3. The equipment being used in this project is the real bull in the china shop here and it speaks to the lack of foresight, poor planning and improper respect for the project at hand. Using a Cat 320E, a twenty seven ton monster, in this area of delicate historic structures, with many constructed of coquina and built in times of no and very early building codes, on minimalist foundations, on low compressive strength soil, is mind bogglingly stupid. It is tantamount to opening a delicate ancient Egyptian mummy with a chain saw. The vibrational forces alone, at just idle, of this 54,000 lb. monster, can create seismic forces that are capable of shaking old and delicate precariously balanced structures off of their already weak pier foundations. Arguably yes, conditions would have to be just right for this to happen, but the point is that many of these conditions do exist in this area. Consider also that in motion and thumping the ground the 320 E is a virtual earthquake. Imagine one in your driveway. There is a reason that people that live by train tracks do not display fine dinnerware on flimsy display fixtures on open shelves.
The take away here is that we are dealing with historical structures that require careful consideration of the size and the environmental impact of the tools used to service and maintain them. Much of this work should have been done slowly and carefully by hand and much of it with much smaller equipment at a far slower and more responsible rate. You don't use a gasoline powered 4200 PSI pressure washer to clean the fresco on the ceiling of the Sistine Chapel. You do it by hand, slowly and carefully in small increments.

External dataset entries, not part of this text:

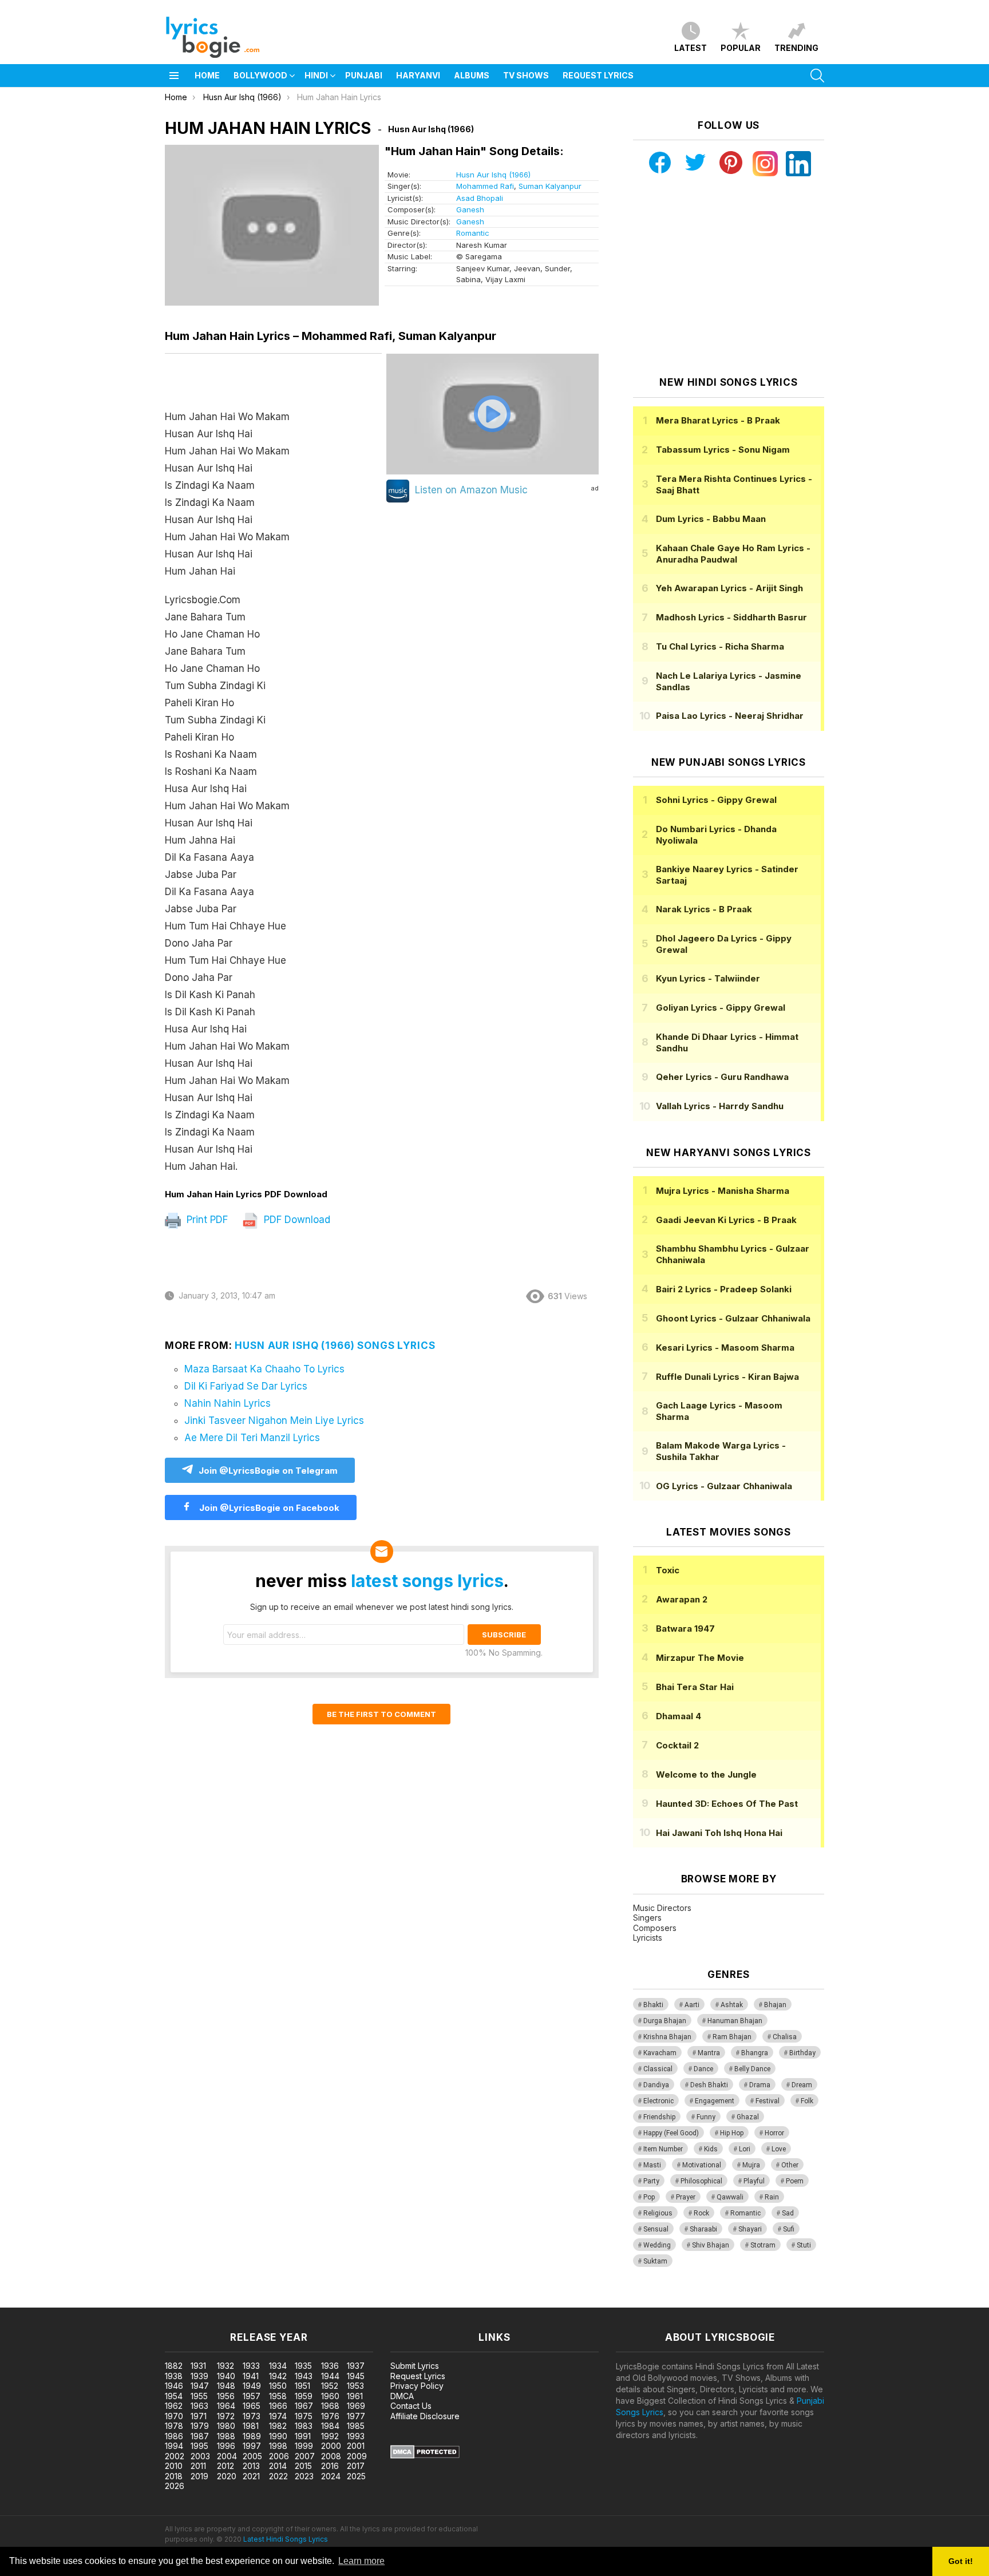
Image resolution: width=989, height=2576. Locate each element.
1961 (355, 2396)
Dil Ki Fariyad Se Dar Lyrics (245, 1386)
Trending (796, 48)
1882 (174, 2366)
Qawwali (730, 2197)
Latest (690, 48)
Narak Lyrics (704, 909)
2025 (356, 2476)
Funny (706, 2117)
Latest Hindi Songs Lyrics (285, 2539)
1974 (278, 2416)
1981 (251, 2426)
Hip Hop (731, 2133)
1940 (226, 2376)
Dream (802, 2085)
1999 (304, 2446)
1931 (198, 2366)
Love (779, 2149)
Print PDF (206, 1219)
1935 (303, 2366)
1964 (226, 2406)
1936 (330, 2366)
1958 (278, 2396)
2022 (278, 2476)
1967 (304, 2406)
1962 (174, 2406)
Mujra (751, 2165)
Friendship (659, 2117)
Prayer (685, 2197)
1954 (174, 2396)
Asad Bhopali (479, 198)
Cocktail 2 (677, 1745)
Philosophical (701, 2181)
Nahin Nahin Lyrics (227, 1403)
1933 (251, 2366)
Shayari (750, 2229)
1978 (174, 2426)
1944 (330, 2376)
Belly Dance (752, 2069)
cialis (55, 2301)
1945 (356, 2376)
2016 (330, 2466)
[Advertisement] (728, 276)
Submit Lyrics (414, 2366)
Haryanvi (418, 75)
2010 (174, 2466)
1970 (174, 2416)
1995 (199, 2446)
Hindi (316, 75)
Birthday (802, 2053)
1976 (330, 2416)
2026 (174, 2486)
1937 (356, 2366)
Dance (703, 2069)
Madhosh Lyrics (731, 617)
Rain (772, 2197)
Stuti (804, 2245)
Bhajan (775, 2005)
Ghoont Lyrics (733, 1318)
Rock (701, 2213)
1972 (226, 2416)
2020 (226, 2476)
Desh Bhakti (709, 2085)
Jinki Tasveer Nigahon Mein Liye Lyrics (274, 1420)
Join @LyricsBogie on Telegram (268, 1470)
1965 (251, 2406)
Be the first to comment (381, 1714)
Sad (788, 2213)
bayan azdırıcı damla (105, 2301)
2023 (304, 2476)
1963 (199, 2406)
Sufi (788, 2229)
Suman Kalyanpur (550, 186)
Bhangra (754, 2053)
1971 (199, 2416)
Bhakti (653, 2005)
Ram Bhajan (732, 2037)
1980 (226, 2426)
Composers (655, 1928)
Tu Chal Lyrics (720, 646)
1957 (251, 2396)
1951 (302, 2386)
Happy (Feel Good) (671, 2133)
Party (651, 2181)
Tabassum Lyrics (723, 449)
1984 (330, 2426)
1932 (225, 2366)
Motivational (701, 2165)
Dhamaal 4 (678, 1716)
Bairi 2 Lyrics (724, 1289)
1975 (303, 2416)
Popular (741, 48)
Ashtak (732, 2005)
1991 (303, 2436)
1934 (278, 2366)
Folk (807, 2101)
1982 (278, 2426)
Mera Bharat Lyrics (718, 420)
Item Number (663, 2149)
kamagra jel (202, 2301)
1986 (174, 2436)
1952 (329, 2386)
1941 (251, 2376)
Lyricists (647, 1937)
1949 (252, 2386)
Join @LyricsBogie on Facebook (268, 1507)
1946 (174, 2386)
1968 (330, 2406)
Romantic (472, 233)
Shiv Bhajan (710, 2245)
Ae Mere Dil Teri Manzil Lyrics (252, 1437)
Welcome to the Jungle (706, 1774)
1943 (303, 2376)
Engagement (714, 2101)
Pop (649, 2197)
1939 (199, 2376)
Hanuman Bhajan (734, 2021)
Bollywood (260, 75)
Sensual (655, 2229)
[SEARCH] (817, 75)
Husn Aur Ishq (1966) (493, 174)
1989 (252, 2436)
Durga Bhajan (664, 2021)
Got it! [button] (960, 2561)
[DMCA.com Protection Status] (425, 2455)
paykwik (162, 2301)
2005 (252, 2456)
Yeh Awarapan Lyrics (729, 588)
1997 (252, 2446)
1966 (278, 2406)
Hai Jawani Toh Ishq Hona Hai (719, 1832)
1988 (226, 2436)
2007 (305, 2456)
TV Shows (526, 75)
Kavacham (660, 2053)
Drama (759, 2085)
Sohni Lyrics (716, 799)
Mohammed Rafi (485, 186)
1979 (200, 2426)
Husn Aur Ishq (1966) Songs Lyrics (335, 1345)
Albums (471, 75)
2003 (200, 2456)
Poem (795, 2181)
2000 (331, 2446)
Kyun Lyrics (708, 978)
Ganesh (470, 209)
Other (789, 2165)
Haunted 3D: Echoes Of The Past (727, 1803)
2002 (174, 2456)
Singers (647, 1917)
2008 (331, 2456)
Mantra (709, 2053)
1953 (355, 2386)
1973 (251, 2416)
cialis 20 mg (22, 2301)
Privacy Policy (417, 2386)
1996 (226, 2446)
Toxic (667, 1570)
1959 (303, 2396)
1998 (278, 2446)
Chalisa (785, 2037)
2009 (357, 2456)
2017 (356, 2466)
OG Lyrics (724, 1486)
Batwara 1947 (685, 1628)
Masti (652, 2165)
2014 (278, 2466)
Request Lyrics (598, 75)
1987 (200, 2436)
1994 (174, 2446)
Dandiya (656, 2085)
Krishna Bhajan (667, 2037)
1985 (356, 2426)
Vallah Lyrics (720, 1106)
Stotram (763, 2245)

4. A ticking time bomb. It is imperative to properly and PROFESSIONALLY inspect ALL of the structures in the vicinity of this project. We can not afford another building collapse now or in the future. God forbid, but what if the Pope were to come to Saint Augustine Next year for the 450th celebration and his Pope-mobile were to travel up Hypolita Street and a building were to collapse on the Pope-mobile and kill the Pope? How would we all feel? How would those dolts at the EPA feel?
At some point this community is going to have to come to its senses and deal with its sordid past. Joe Boles and Len Weeks are criminals that belong in prison.